- _GOAL OF THE EXERCISE_
Set down the records once more, please, exactly and with the pictures left out.

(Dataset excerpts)
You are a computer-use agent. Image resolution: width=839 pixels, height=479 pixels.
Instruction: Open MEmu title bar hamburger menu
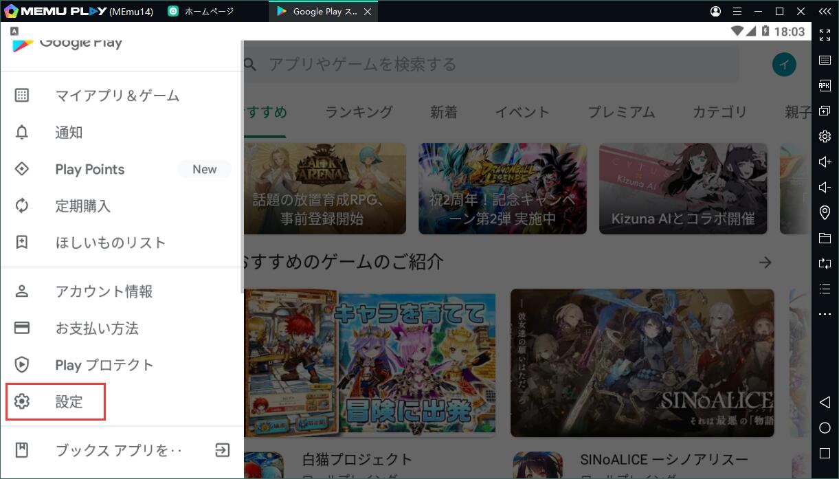(x=737, y=12)
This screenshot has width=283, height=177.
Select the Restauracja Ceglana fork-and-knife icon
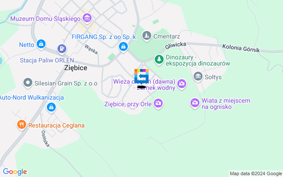(x=22, y=125)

- _RESULT FOR THIS TASK_
You are a computer-use agent. Image resolution: width=839 pixels, height=479 pixels.
Instruction: Open MEmu title bar hamburger menu
(x=737, y=12)
This screenshot has width=283, height=177.
Select the Restauracja Ceglana fork-and-knife icon
(x=22, y=125)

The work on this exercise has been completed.